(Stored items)
((

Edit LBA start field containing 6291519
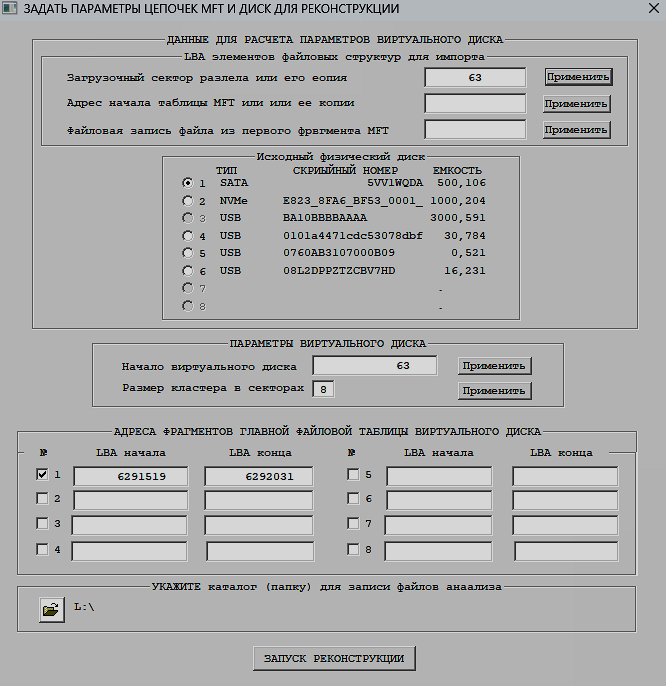This screenshot has width=666, height=686. tap(132, 477)
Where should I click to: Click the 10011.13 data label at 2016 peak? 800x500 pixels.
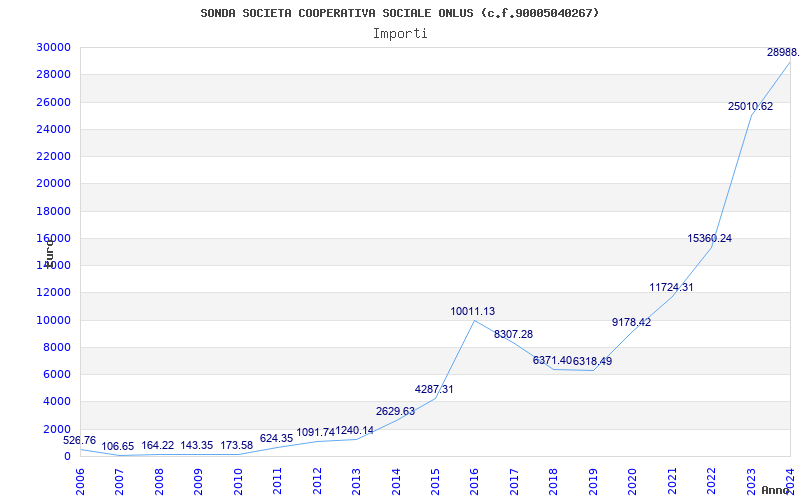click(x=472, y=312)
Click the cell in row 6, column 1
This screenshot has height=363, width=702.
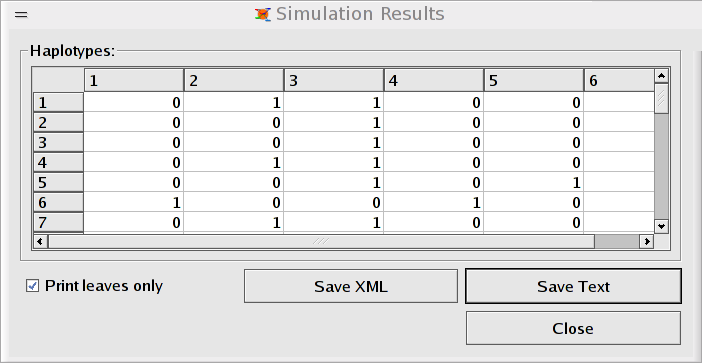coord(133,203)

))

- **PROMPT**:
Copy out exactly the lines between the line that contains "Click the cell in row 6, column 1" and the last line of the records, both ends included; leave out every picture.

- **COMPLETED EXERCISE**:
Click the cell in row 6, column 1
This screenshot has height=363, width=702.
coord(133,203)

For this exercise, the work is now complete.